The confirmation of acromegaly through the blood tests can prompt the doctor to check if the other parts of the pituitary gland that are not affected by the tumor are still functioning properly. This is done by testing the blood to check the other pituitary hormones.
Imaging Tests such as computerized tomography (CT scan) or Magnetic Resonance Imaging (MRI) is done to look for abnormal growths or tumors in the pituitary gland. These scans are usually recommended by the doctor to help pinpoint the size and location of a tumor in the pituitary gland. Radiologists are the ones who perform the procedure. If they don’t find any tumor or adenoma in the pituitary gland, they can look for nonpituitary tumors that may be responsible for the increased levels of GH. They use MRI to detect adenomas or tumors in the pituitary gland and they use CT scan to detect ovarian, pancreatic, abdominal, and adrenal tumors secreting growth hormones.
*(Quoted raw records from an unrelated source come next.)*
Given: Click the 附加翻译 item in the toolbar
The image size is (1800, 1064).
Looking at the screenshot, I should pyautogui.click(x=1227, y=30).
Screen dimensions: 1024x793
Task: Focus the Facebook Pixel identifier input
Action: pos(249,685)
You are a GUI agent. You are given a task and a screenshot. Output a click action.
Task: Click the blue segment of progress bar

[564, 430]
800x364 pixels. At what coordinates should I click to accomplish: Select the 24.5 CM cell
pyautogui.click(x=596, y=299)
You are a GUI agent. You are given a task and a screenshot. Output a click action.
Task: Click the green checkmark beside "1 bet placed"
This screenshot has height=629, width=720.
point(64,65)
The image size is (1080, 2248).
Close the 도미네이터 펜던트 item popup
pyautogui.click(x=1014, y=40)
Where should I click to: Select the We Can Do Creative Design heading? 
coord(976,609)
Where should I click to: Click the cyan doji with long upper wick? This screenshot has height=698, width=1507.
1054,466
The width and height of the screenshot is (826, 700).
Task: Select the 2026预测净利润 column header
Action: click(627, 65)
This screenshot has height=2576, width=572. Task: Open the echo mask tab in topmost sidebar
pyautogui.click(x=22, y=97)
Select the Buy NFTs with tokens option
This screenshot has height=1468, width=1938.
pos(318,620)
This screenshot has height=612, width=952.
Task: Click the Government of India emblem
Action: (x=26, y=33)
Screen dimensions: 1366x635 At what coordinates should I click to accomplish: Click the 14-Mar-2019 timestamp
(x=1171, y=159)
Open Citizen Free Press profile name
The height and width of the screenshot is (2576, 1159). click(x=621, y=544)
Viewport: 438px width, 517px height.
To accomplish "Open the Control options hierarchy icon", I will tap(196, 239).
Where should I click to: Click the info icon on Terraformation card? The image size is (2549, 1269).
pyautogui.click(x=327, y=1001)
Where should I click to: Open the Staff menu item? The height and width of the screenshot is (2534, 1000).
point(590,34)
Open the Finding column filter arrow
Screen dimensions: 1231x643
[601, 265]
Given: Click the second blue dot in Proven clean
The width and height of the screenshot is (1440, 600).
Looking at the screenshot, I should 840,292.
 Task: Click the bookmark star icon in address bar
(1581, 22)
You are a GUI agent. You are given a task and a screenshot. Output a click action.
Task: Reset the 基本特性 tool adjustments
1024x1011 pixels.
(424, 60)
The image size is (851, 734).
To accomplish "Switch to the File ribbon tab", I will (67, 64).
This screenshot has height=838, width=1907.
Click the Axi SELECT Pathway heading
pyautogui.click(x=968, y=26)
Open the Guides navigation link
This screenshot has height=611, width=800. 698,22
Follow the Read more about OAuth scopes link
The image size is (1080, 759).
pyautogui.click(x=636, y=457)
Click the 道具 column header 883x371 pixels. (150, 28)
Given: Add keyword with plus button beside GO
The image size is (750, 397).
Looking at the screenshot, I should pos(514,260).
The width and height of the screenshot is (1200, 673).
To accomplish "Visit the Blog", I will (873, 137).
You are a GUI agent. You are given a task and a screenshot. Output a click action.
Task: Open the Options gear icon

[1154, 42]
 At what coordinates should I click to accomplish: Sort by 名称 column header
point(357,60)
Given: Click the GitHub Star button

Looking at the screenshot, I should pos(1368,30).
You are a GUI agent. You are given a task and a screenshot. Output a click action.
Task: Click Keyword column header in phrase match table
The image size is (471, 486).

Radiography is done to demonstrate skeletal manifestations of the excess GH or IGF-1. Imaging of the skull may show enlargement of the nasal sinuses and thickening of the bones. Hand x-rays show the swelling of the tissue around the bones and the thickening of the bones under the fingertips.
To diagnose acromegaly, it involves a combination of the different procedures: taking note of the physical changes in the body, testing the levels of GH and IGF-1 in the blood, and confirming the presence, size, and location of tumors using imaging tests.